My name is Emergildo Criollo and I belong to the Kofan nation. When I was a kid, a group of evangelical missionaries came to my community and began, little by little, to change the most fundamental and important elements of our culture, arguing that our customs were pagan.

They began to build a church and a school where the Bible was taught, in an effort to have greater influence over the education of our children and our community’s beliefs. That’s how they came to define what is considered good, and what is considered a sin.

When I was eight years old, my father took me to study traditional medicine with a shaman in Colombia’s Putumayo Department. For a year I learned about yagé, a sacred beverage that Amazonian indigenous nations use to communicate with the spirits in the rainforest, with our ancestors, and as a way to heal. As I was learning about traditional medicines and my role as a shaman, I couldn’t help but think that I was doing something bad, straying from the path of God, as the evangelicals had warned me.

For this reason, since the time I was nine until I turned 57, I stayed away from our ancestral medicine and our powerful plants, thus giving up on my calling to become a shaman.

After so many years, I would come to realize that my story wasn’t unique: The arrival of the missionaries had had the same repercussions in other communities and nations. I came to the conclusion that the demonization and the denial of customs and indigenous traditions had not come from God, but from men’s interpretation of God’s words. It is not fair to reject a culture in an effort to impose another.

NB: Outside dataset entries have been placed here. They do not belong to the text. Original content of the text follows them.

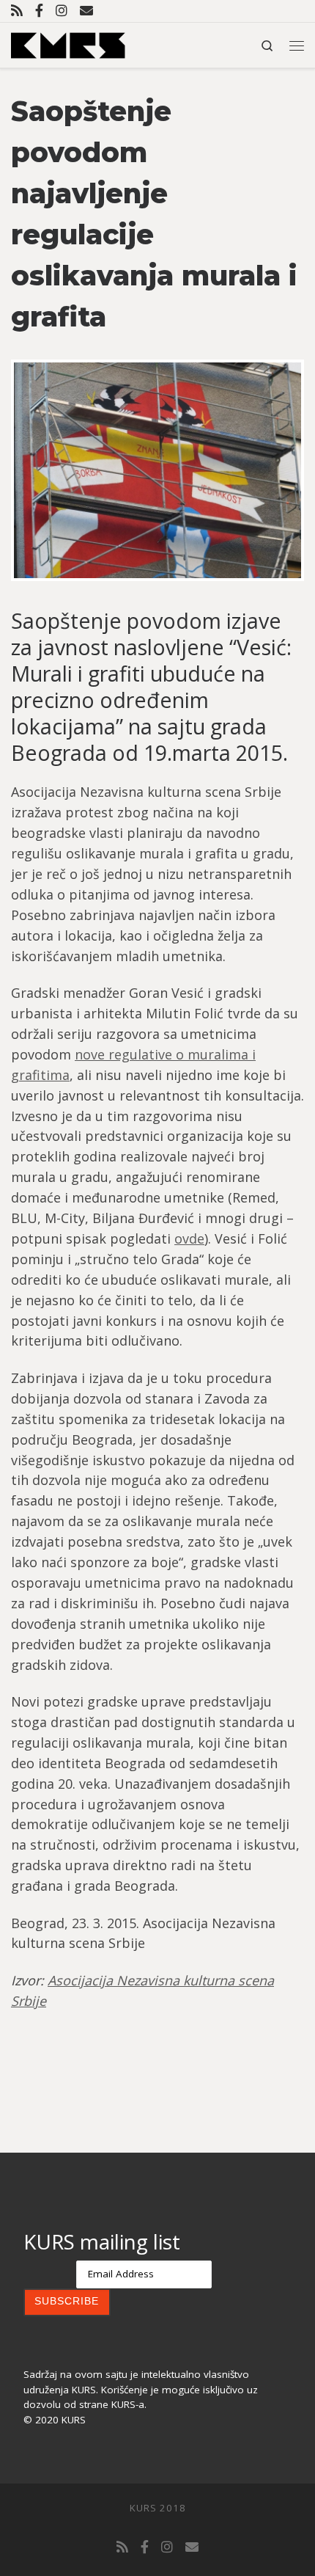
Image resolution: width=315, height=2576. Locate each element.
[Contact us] (86, 10)
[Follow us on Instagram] (61, 10)
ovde (189, 1238)
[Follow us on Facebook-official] (39, 10)
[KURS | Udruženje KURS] (68, 43)
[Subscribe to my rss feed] (17, 10)
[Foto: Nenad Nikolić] (157, 470)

As Kofan, we believe that yagé is a medicine that allows our elders to cure sick people and help our communities. We feel that we must be able to consider our own cultural traditions in order to freely decide which path to take forward, giving our grandparents the possibility of curing and healing our own children.

For this reason, we have developed a program to strengthen our own ancient practices with the support from the Ceibo Alliance Foundation. Given a context in which the evangelical missions still exist, this program allows us to recognize the place for spirituality, for customs and beliefs of the indigenous nations, and for the importance of our grandfathers’ and grandmothers’ knowledge in regards to our own identity.